-------- Text segment

Reputation: 585
imagine a dataset like the following:
df = pd.DataFrame({'Contacts 6M':[4,7,20,5,6,0,1,19], 'Contacts 3M':[2,3,9,np.nan,np.nan,0,np.nan,9]})
As you can imagine: Column 'Contacts 6M' is the counted number of contacts in the last 6 month where the other column holds the information of the number of contacts in the last 3 month. So 'Contacts 3M' includes parts of the information of the other column.
I impute the missing values with the method forward fill:
df.ffill(axis = 1, inplace=True)
My question: How do I divide the imputed value by 2 and round the imputed values (please no floats) while iterating over the dataset?
Upvotes: 0
Views: 137
Reputation: 415
It can be easily done by this way:
df.iloc[df[df['Contacts 3M'].isna()].index,1]=df[df['Contacts 3M'].isna()]['Contacts 6M']/2
df['Contacts 3M']=df['Contacts 3M'].astype('int')
Upvotes: 1
Reputation: 1784
You could keep track of the indices where you had np.nan
and later use it do any arithmetic you want to-
import pandas as pd
import numpy as np
df = pd.DataFrame({'Contacts 6M': [4, 7, 20, 5, 6, 0, 1, 19], 'Contacts 3M': [2, 3, 9, np.nan, np.nan, 0, np.nan, 9]}, dtype=np.int)
mask = df['Contacts 3M'].isna()
df = df.ffill(axis=1) # for some weird reason, inplace=True was throwing 'NotImplementedError'
df['Contacts 3M'][mask] //= 2
print(df)
Output
Contacts 6M Contacts 3M
0 4 2
1 7 3
2 20 9
3 5 2
4 6 3
5 0 0
6 1 0
7 19 9
Upvotes: 1

----------------
-------- Data segment

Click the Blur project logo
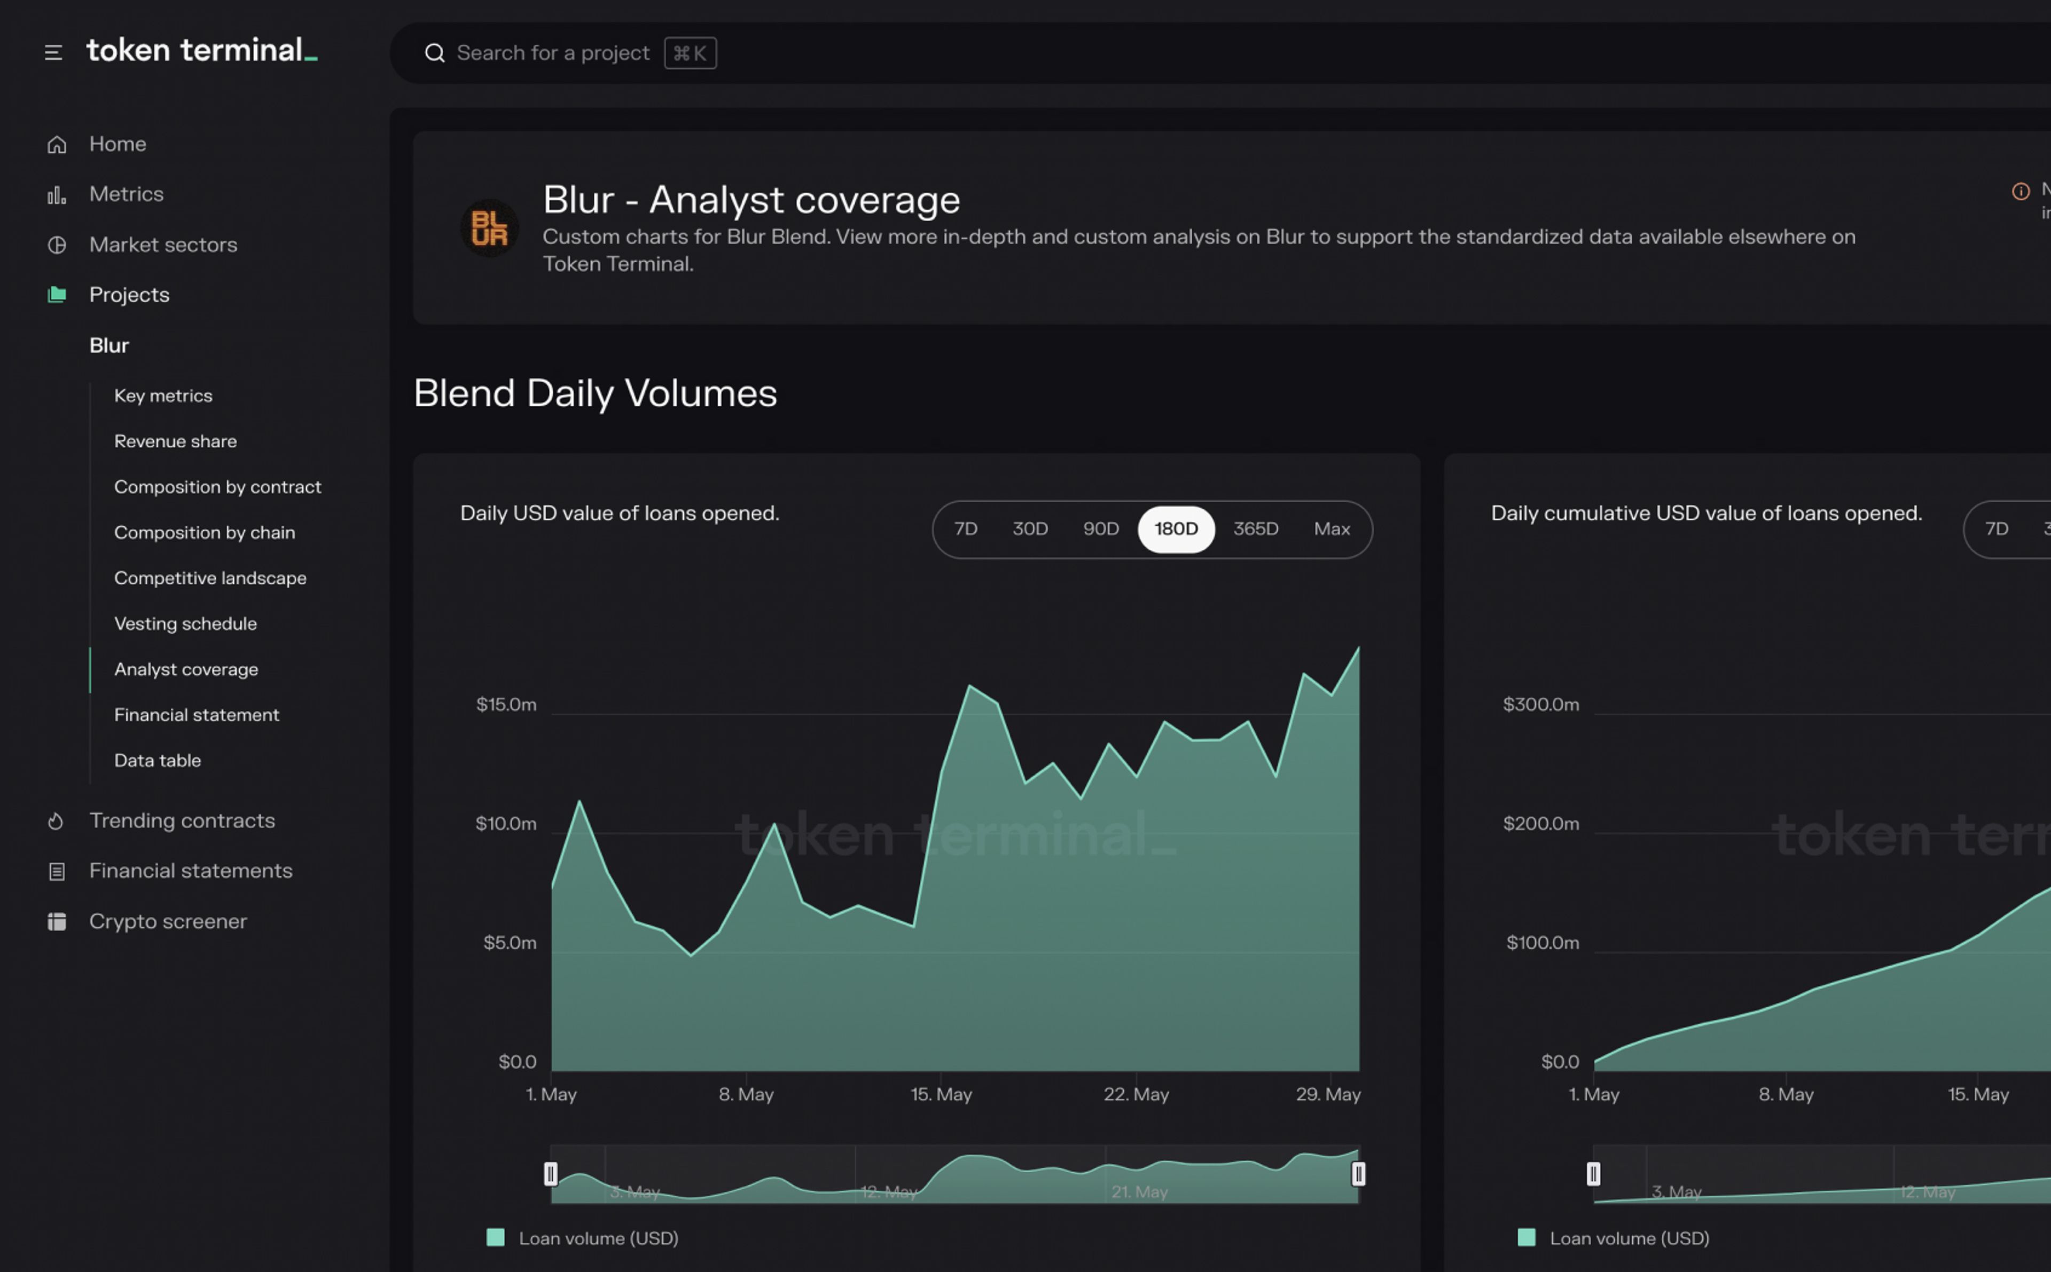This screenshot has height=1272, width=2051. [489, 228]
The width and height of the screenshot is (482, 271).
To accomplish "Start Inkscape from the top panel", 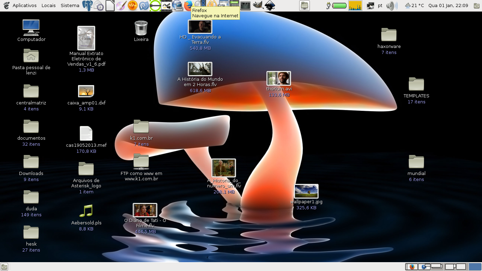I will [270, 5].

----------------

Given request A |
From the pandas thread, extract everything from "I impute the" down to "over the dataset?".
Given request B |
In the pandas thread, what error does the second answer say was thrown when using inplace=True?
Given request C |
List every reputation value that appears in the pandas thread.

Solution A |
I impute the missing values with the method forward fill:
df.ffill(axis = 1, inplace=True)
My question: How do I divide the imputed value by 2 and round the imputed values (please no floats) while iterating over the dataset?

Solution B |
NotImplementedError

Solution C |
585, 415, 1784